Ж. как попытка - страница 8
Отсюда попытка напихать столько мыслей в короткую строку, ведь времени впереди (по космическому метроному) – пшик, того и гляди отзовут, ибо не стишки кропать, а донесения строчить послан: и старик мешает в кучу старых и новых богов, бывших и будущих царей, день, ночь, солнце, звезды, эконом- и политпрогнозы, смерть тела, смерть духа, чудовищные попытки метафизической философии, еще более чудовищные попытки острить – в общем, отписывается по полной программе.
К примеру, не сбывшееся, кажется, но до сих пор актуальное пророчество: «Тогда лишь в полном торжестве/ В славянской мировой громаде/ Строй вожделенный водворится,/ Как с Русью Польша помирится, —/ А помирятся ж эти две/ Не в Петербурге, не в Москве,/ А в Киеве и в Цареграде…» Или скромный реверанс в сторону запредельных хозяев: «И вот опять все потемнело,/ Все стихло в чуткой темноте —/ Как бы таинственное дело/ Решалось там – на высоте».

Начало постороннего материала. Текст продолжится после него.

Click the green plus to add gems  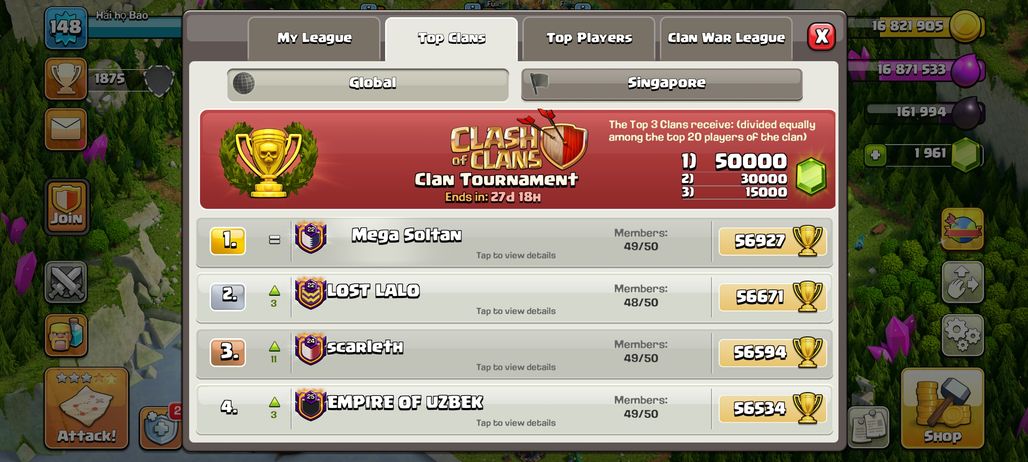pos(875,155)
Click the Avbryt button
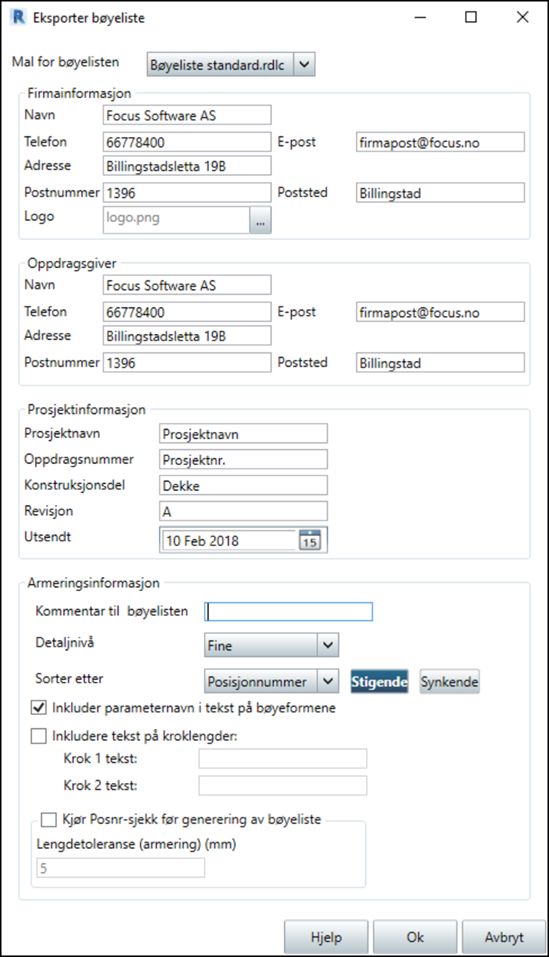 click(x=504, y=937)
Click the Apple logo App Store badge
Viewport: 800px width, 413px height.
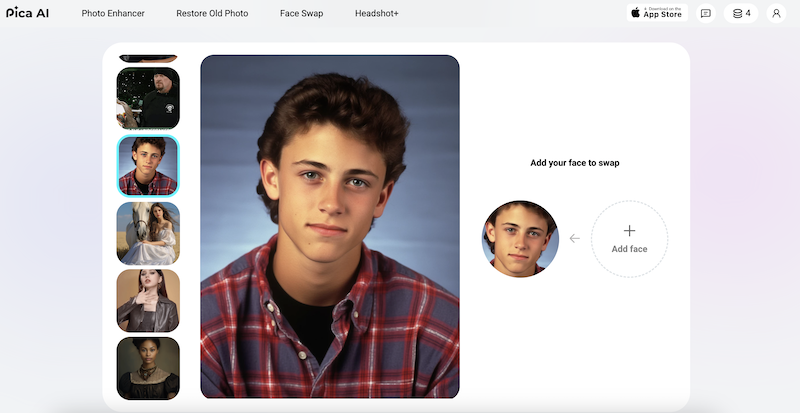point(657,13)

(Да, не забывая шифроваться и подбрасывать дезу: «[..] Натуры столь колючие, как Вяземский, являются по отношению к новым поколениям тем, чем для малоисследованной страны является враждебно настроенный и предубежденный посетитель-иностранец…») Пардон, что все еще о Тютчеве, но разве не он, будучи, бесспорно, осведомленнейшим геопоэтическим знатоком империи, изрек знаменитое: Молчит сомнительно Восток?
Скорбное бесчувствие
Английский колонизатор, заблудившийся в трех платанах очевидного миража своих владений, связанный с метрополией уже, пожалуй, лишь генетически. Уровень воспоминаний, предполагающий туман, смазанные диккенсовские фонари и перелив колокольцев, невнятно доходящий сквозь вязаную шапочку.
«У каждого свой далекий эдем. Это Англия, которая везде и нигде».

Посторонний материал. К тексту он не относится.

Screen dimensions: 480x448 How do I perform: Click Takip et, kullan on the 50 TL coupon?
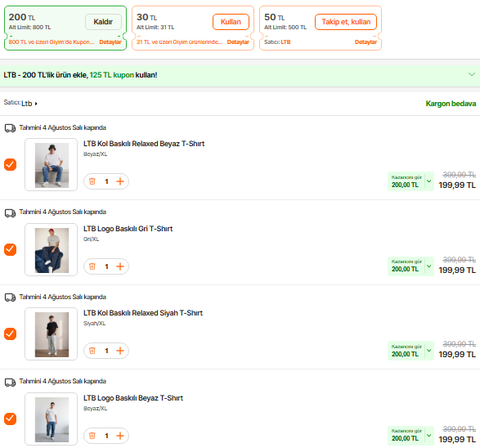pyautogui.click(x=346, y=22)
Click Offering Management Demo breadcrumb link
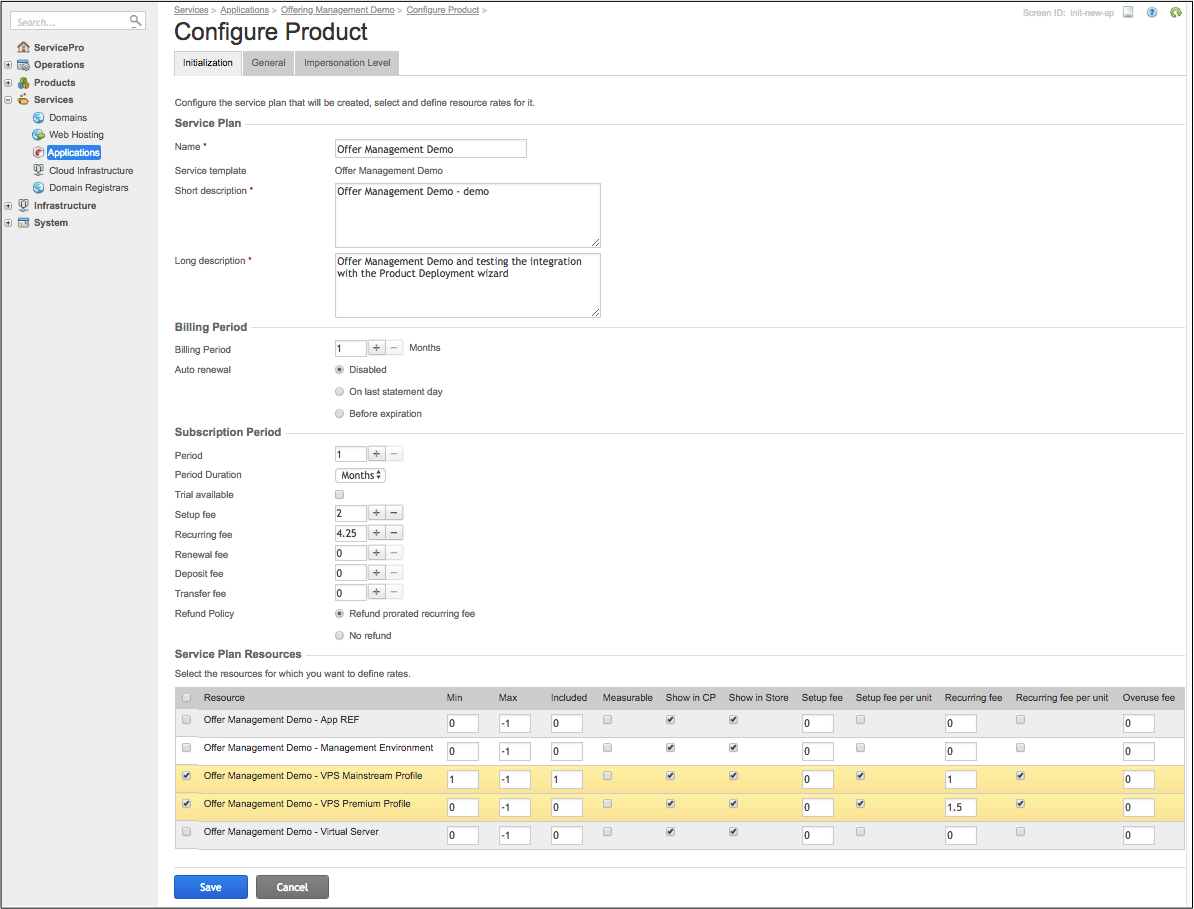This screenshot has height=909, width=1194. [338, 10]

Остраненность, прозрачная и призрачная объективность, позволяющая видеть в отчуждающем хирургическом свете то, что недоступно стандартному диапазону зрения «остальных, садящихся горстью в свободном дворе, потакая гортанной песне».
И надрыв.
Возможность покинуть сей Богом забытый край ради усредненной нормы прав и комфорта – и мысль о том, что без этого кусочка земли, «феллахской плоти», тебе не дано прожить.
Ощущение принадлежности к культуре более общей, легкой и благодарной, и чувство корневой срощенности с сухой жесткой почвой для иных стволов и побегов, пригодной для немоты вернее, чем для общения «в другой давильне, в другой земле».

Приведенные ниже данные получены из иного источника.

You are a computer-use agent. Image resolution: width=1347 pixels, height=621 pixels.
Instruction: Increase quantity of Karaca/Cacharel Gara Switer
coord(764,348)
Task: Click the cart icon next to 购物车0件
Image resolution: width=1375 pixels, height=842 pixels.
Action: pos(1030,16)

Скорее позитивное, нежели суфийское мышление, и обреченность на бесконечное возвращение по раскаленной дороге, в одну из комнат пустеющего дома, к предполагаемому на прохладном полу вытертому ковру – «приманясь его тканным покоем», где исчезнут различия между напутствием и проклятием, скитаниями и наречиями.
Однажды, под одним из первых в вечереющей Москве снегопадов, мы ехали по Садовому кольцу вчетвером (по часовой стрелке: спереди справа – Хамдам Закиров, сзади справа – Шамшад, слева – Даниил Кислов и за рулем – я). «Так ехать бы и ехать…» – сказал Шамшад с полуприкрытыми веками, когда чей-то вопрос вывел его из транса.
А незадолго пред тем состоялся такой разговор. Едва в колонках нашего/нашей audi зазвучали начальные аккорды боса-новы, я признался, что у меня пошаливает сердце от интонаций Аструд Жильберто.
– Странно, – сказал Хэм. – Я думал, ты уже переболел этим. В те далекие восьмидесятые.
– Tall and tan and young and lovely… – пропел щемящий голос.